What’s more, if you are in the hotel and hospitality industry, then there is really no clear path to recovery at this stage and the losses will be devastating.

There’s no refuge in residential property, either. The Lightstone Residential Property Index shows national house price growth in SA peaked at 6.25% in 2014 and has slowed since then to a five-year low of 1.7% in 2019. Lightstone expects, despite the recent interest rate cuts, that growth in the residential housing market will slow again in 2020.

Two specialized sectors of the property market have continued to deliver solid returns throughout the Covid-19 crisis. Logistics is one of the winners due to online e-commerce stores which have enjoyed a surge in online shopping.

The other big winner globally is medical office buildings, whose tenants mostly offer essential services. Even those who had been required to close are already benefiting from a post-lockdown surge in patient visits as medical procedures can, in most cases, not be postponed indefinitely. Think for a moment about your dentist, who will still need to attend to those fillings even if he could not see you over the last three months.
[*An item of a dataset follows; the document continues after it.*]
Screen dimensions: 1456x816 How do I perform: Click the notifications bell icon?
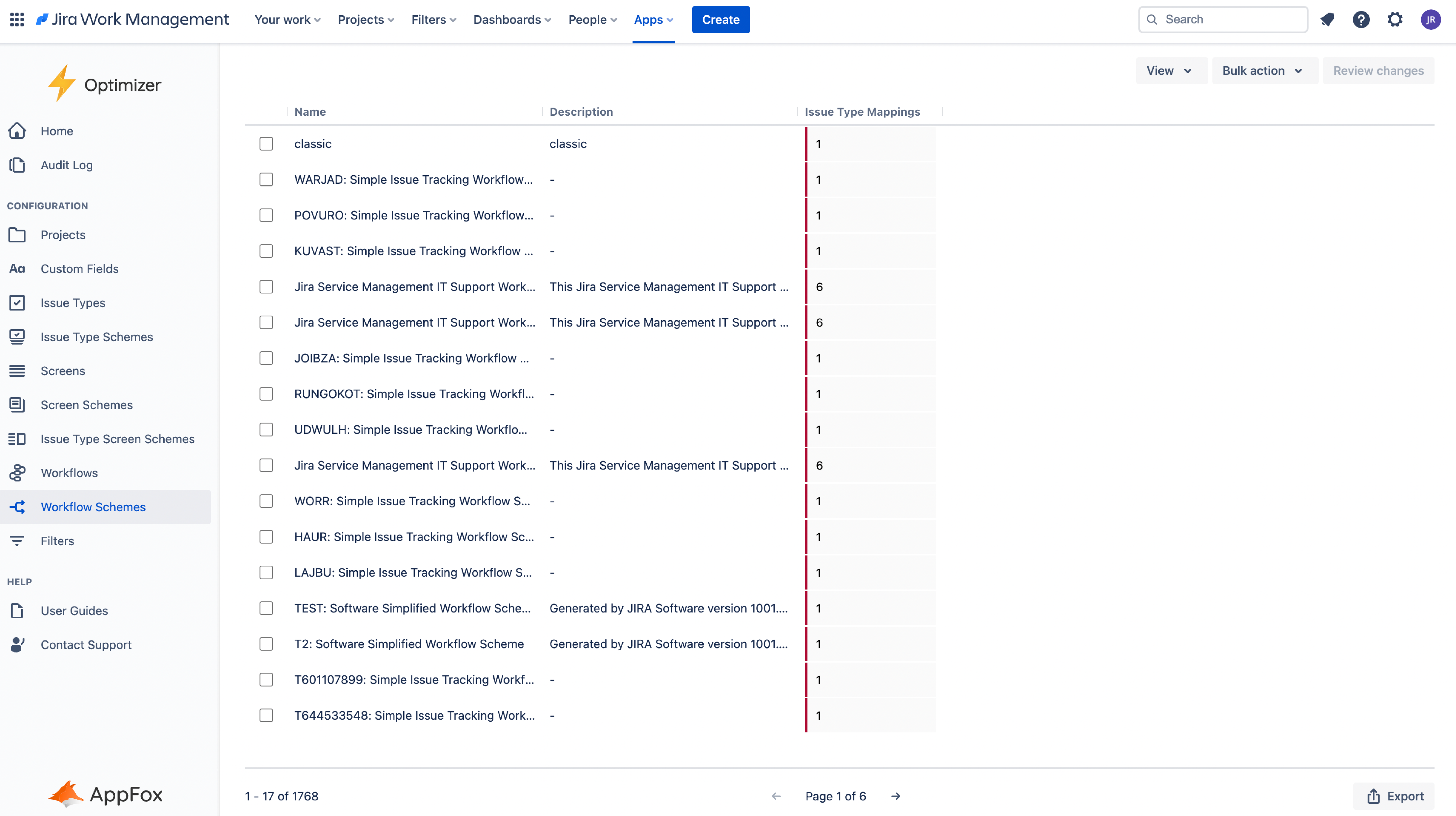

For South Africans who invested in offshore logistics or medical buildings, the rand returns have been considerably enhanced by the latest depreciation of the rand against the dollar.

In the US, the Covid-19 crisis has hit particularly hard, with 134,000 deaths by early July, amid total confirmed cases exceeding three million. Hospitals under pressure to clear wards and scale up for the anticipated flood of Covid-19 patients have had to postpone all elective procedures and turn patients away who were not critical.

This dramatically affected the income of all medical professionals who are not directly involved in treating Covid-19 patients, and has also affected hospitals’ revenue. Even as the US emerges from lockdown, patients choose to avoid traditional hospitals in fear of being exposed to the virus. This has been a boost for medical practitioners working outside the hospital systems, as patients have sought treatment from doctors working from these independent facilities.

Orbvest, which has 19 medical office buildings under management in three US states (Texas, Georgia and New Jersey), noted rental collections declined slightly in April, during lockdown, as about 21 tenants across the entire portfolio of over 100,000 square meters requested deferment.

But by end-June, the net collection of rentals was back to 97.6%, as both Texas and Georgia re-opened their economies, and collections for the month of July already are close to normal. The nett result of the pandemic on our projected revenue will be negligible and we expect to have fully recovered before year end.

Medical property investment was not an unexpected beneficiary of the Covid-19 crisis. The argument for buying into a building tenanted by medical professionals, especially in the US, makes fundamental sense in the long term. In the US, the aging population is growing and requiring more medical care. An investment delivering a proven 8% p.a. in US dollar dividends paid quarterly, plus a capital gain share at the end of the investment period, is an essential part of a diversified portfolio for South African investors.